▶ Task description
Below are the entries; give again exactly the lines from the one mentioning "1037x768 pixels." through the one mentioning "Task: Check the 'Zaznacz wszystko' checkbox", inclusive.

[Saved entries]
○ ○ ○ ○ ○
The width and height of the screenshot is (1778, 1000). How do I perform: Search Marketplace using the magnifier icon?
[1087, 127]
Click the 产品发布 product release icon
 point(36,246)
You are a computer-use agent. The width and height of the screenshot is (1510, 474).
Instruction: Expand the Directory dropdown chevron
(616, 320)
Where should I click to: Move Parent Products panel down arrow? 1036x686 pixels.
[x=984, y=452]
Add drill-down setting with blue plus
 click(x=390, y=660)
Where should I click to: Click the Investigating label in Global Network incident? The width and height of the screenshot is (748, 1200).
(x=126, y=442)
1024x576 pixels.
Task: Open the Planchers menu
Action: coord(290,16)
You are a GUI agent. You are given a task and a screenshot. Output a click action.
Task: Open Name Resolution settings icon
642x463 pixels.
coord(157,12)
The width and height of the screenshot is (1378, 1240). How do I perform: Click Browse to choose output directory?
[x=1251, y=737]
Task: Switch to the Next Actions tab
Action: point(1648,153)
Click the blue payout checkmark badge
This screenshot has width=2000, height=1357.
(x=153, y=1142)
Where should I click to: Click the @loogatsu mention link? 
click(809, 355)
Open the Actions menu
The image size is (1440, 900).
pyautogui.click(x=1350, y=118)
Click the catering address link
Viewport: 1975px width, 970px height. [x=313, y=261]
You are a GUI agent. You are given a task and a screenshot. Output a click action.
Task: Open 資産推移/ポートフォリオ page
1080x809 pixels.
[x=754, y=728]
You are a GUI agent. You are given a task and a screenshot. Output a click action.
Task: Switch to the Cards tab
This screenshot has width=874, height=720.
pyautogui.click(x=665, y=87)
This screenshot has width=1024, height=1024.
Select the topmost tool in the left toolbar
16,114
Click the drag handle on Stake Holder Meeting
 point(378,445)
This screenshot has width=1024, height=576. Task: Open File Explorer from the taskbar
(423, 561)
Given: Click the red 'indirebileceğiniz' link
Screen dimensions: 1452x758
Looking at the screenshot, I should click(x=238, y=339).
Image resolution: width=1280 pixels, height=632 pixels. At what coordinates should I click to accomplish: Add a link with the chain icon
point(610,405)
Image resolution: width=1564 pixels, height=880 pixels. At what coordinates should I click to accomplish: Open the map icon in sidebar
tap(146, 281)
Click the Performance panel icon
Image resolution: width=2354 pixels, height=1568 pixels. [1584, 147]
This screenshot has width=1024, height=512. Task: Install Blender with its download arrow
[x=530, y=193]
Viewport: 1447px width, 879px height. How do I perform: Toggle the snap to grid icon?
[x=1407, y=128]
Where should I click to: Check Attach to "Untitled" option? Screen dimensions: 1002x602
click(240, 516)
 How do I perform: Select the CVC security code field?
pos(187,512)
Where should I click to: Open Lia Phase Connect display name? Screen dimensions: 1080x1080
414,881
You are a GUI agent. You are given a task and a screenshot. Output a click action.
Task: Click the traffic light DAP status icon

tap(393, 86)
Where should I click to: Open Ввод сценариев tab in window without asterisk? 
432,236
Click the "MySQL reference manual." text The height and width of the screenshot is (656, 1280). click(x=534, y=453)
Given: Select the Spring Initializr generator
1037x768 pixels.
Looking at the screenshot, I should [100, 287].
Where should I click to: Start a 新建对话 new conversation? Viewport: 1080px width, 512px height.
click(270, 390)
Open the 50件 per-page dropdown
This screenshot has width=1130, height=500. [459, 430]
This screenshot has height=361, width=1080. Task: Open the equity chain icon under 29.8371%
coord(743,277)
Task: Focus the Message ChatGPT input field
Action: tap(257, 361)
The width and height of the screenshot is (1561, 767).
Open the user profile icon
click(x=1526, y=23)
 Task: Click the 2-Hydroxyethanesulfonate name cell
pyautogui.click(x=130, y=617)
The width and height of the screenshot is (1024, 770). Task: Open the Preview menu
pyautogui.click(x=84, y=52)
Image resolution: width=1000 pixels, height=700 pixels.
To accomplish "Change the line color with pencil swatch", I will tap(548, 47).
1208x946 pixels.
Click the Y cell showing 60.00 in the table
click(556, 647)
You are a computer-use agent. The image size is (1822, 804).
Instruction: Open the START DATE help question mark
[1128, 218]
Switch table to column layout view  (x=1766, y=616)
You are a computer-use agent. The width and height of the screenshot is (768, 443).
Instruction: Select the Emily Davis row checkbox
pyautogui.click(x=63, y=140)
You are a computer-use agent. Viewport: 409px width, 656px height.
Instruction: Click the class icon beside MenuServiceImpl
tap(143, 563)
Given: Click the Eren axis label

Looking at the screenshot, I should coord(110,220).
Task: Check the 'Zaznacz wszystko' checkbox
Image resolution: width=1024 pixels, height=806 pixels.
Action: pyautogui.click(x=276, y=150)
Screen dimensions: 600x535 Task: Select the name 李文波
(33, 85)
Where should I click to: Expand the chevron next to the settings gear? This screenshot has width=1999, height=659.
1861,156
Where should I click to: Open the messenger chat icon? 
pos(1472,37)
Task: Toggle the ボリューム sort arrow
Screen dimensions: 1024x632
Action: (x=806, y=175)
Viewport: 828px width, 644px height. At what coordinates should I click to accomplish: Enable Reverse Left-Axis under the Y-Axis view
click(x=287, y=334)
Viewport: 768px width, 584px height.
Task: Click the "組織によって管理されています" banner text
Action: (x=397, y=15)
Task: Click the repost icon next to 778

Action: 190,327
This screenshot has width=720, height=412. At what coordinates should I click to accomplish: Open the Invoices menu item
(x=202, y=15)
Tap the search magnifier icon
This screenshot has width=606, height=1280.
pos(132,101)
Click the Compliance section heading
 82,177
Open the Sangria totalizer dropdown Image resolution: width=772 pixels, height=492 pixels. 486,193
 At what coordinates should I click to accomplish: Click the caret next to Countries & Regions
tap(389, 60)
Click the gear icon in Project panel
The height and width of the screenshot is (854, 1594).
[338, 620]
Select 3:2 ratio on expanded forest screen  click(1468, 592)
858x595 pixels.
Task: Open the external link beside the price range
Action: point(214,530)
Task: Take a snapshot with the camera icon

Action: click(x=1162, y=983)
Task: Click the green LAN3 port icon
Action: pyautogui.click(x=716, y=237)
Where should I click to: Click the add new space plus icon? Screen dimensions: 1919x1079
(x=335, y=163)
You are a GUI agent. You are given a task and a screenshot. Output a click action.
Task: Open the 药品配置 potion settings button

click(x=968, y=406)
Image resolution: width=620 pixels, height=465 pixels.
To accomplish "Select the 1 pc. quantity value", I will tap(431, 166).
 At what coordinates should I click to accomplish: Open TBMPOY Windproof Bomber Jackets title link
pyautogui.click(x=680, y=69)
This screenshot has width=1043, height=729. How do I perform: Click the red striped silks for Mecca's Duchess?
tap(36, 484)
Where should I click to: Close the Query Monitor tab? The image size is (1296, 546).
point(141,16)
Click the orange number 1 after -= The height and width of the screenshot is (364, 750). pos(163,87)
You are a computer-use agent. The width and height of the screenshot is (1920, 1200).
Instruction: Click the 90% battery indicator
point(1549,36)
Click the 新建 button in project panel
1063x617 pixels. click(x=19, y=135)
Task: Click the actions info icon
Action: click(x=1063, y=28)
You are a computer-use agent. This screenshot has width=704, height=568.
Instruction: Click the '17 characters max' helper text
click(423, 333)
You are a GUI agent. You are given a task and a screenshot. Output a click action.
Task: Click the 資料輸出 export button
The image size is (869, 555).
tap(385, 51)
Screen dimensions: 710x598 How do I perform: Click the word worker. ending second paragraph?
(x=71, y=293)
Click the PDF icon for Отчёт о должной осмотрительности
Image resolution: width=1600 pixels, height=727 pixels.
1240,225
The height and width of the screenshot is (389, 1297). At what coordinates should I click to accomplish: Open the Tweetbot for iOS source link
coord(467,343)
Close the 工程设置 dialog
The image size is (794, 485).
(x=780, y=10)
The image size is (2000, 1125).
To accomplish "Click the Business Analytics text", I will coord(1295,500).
○ ○ ○ ○ ○
▶ Answer box
1037x768 pixels.
Looking at the screenshot, I should [100, 287].
Where should I click to: Start a 新建对话 new conversation? Viewport: 1080px width, 512px height.
click(270, 390)
Open the 50件 per-page dropdown
This screenshot has width=1130, height=500. [459, 430]
This screenshot has height=361, width=1080. Task: Open the equity chain icon under 29.8371%
coord(743,277)
Task: Focus the Message ChatGPT input field
Action: tap(257, 361)
The width and height of the screenshot is (1561, 767).
Open the user profile icon
click(x=1526, y=23)
 Task: Click the 2-Hydroxyethanesulfonate name cell
pyautogui.click(x=130, y=617)
The width and height of the screenshot is (1024, 770). Task: Open the Preview menu
pyautogui.click(x=84, y=52)
Image resolution: width=1000 pixels, height=700 pixels.
To accomplish "Change the line color with pencil swatch", I will tap(548, 47).
1208x946 pixels.
Click the Y cell showing 60.00 in the table
click(556, 647)
You are a computer-use agent. The image size is (1822, 804).
Instruction: Open the START DATE help question mark
[1128, 218]
Switch table to column layout view  (x=1766, y=616)
You are a computer-use agent. The width and height of the screenshot is (768, 443).
Instruction: Select the Emily Davis row checkbox
pyautogui.click(x=63, y=140)
You are a computer-use agent. Viewport: 409px width, 656px height.
Instruction: Click the class icon beside MenuServiceImpl
tap(143, 563)
Given: Click the Eren axis label

Looking at the screenshot, I should coord(110,220).
Task: Check the 'Zaznacz wszystko' checkbox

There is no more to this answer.